Of course, we are all created in his image, but there is a difference with that and saying that "our true self is God" if we follow a certain course of action and meditation as recommended in the book. In other words, god and us do not have a separate reality. It is so well mixed that we literally lose ourselves in his nature. We are essentially him and he is essentially us.

This provokes in me this often heard philosophical conundrum: If no one is around to hear the sound a twig makes when it falls from a
tree, is there a sound? So, with a little tweak, if there is no conscious being like us around (or even ever existed), is there a god in the first place? 

The answer to this question is temptingly obvious because if god lives in all of us and all it takes is for us to "lure" him out so that we can finally experience true transcendent reality and have an unsurpassed peace of mind, what if an accidental worldwide nuclear holocaust tomorrow brings this world to a complete
 end? No mankind means no god-kind? What will become of god then?

Or, if this world is mysteriously converted to atheism with not even one soul believing in the supernatural, what then becomes of Chopra's god? Is he put out of commission or duly decommissioned? Is he then taken out of circulation?

Of course I can hear Chopra's rebuttal that god has to exist first before we could exist because he is the first uncaused cause of everything and is everything. It is basically a chicken-and-egg thingy except 
that in this tweaked version, the chicken "god" has to come first before eggheads like us can exist.
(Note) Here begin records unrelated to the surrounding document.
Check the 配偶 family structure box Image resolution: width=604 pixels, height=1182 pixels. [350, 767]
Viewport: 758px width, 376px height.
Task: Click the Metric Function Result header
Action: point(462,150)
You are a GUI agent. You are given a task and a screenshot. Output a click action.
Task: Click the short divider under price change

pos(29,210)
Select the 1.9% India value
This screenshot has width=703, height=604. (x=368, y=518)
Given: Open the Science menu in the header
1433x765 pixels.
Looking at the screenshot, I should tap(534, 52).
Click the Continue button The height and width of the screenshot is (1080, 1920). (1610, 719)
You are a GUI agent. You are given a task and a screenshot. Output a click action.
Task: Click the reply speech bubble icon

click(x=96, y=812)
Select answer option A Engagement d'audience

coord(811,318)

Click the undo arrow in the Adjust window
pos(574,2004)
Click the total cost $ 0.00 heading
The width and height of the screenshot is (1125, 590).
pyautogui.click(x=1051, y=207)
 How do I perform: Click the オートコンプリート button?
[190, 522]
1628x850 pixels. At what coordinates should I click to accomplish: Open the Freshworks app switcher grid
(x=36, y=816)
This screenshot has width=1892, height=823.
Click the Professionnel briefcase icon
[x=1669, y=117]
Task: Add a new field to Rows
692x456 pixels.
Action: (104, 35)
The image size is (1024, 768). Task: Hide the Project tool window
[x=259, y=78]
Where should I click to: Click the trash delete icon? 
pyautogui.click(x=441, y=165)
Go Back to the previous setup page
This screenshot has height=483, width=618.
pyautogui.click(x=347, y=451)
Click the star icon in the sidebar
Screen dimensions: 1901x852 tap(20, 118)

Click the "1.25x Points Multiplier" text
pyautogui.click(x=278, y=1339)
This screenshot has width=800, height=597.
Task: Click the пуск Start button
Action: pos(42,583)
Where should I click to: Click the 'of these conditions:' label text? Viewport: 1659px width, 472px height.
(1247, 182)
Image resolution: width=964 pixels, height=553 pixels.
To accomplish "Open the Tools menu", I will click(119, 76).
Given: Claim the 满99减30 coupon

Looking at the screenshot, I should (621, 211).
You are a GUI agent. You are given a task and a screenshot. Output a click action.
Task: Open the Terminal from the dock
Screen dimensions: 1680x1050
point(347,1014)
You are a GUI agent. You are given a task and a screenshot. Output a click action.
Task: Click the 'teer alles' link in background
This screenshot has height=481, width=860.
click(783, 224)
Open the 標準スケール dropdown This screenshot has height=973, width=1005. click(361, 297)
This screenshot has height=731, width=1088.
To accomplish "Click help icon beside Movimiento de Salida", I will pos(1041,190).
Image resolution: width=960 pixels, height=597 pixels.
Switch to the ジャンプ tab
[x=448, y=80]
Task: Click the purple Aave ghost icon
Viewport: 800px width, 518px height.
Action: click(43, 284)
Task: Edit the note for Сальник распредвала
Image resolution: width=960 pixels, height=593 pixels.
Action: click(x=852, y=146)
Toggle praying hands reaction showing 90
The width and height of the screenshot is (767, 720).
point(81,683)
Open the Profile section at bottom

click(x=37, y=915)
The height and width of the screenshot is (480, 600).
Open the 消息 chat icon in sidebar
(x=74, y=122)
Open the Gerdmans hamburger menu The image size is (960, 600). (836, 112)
Well, in my view, this applies to the Biblical and sovereign God because His existence is clearly independent of ours. But, according to the way Chopra had defined his God 2.0, does it apply equally? And if we were to ignore him, dismiss and renounce him, what will Chopra's god do to get a little attention thrown his way? Will he send a rainbow or a flood or appear in a burning bush to shock and awe us?  If no one believes in him, will he retire into a cosmic geriatric ward tucked somewhere in the 
godforsaken universe and dunk Oreo biscuits in a cup of milo for eternity? So many cheeky questions and so few serious answers

I guess in Chopra's universe, the future of god depends on the future of men. Their existence is mutually dependent and self-reinforcing. And if god has done nothing for us lately, then is it time for those who are still harboring him to evict him out and start scouting for a more proactive divine tenant? God 3.0 or God 6.1 maybe?

In the end, Chopra's god makes me uncomfortable. It is a god that is too dependent on us. It 
blurs the line between us and him. We also run the risk of elevating ourselves on the pretense that we are bringing this god out of us. And I guess the greatest discomfiture for me is that Chopra's god is no more than the god we have created in our own image. But what we tell ourselves is really the other way round to perpetuate the delusion.

And in creating him in our image, we naturally want him to grant us all our wishes. And trust me, the self-serving list here is endless because this new-improved god
 somehow shares a common trait with us, that is, he too has a voracious appetite to feed. And I have this feeling that since the interest of Chopra's god is so aligned with mine, I will not be surprised when I die and go to heaven to find that the one seated on the divine throne is none other than my cosmic doppelganger cheerily inviting me into eternal rest. Cheerz.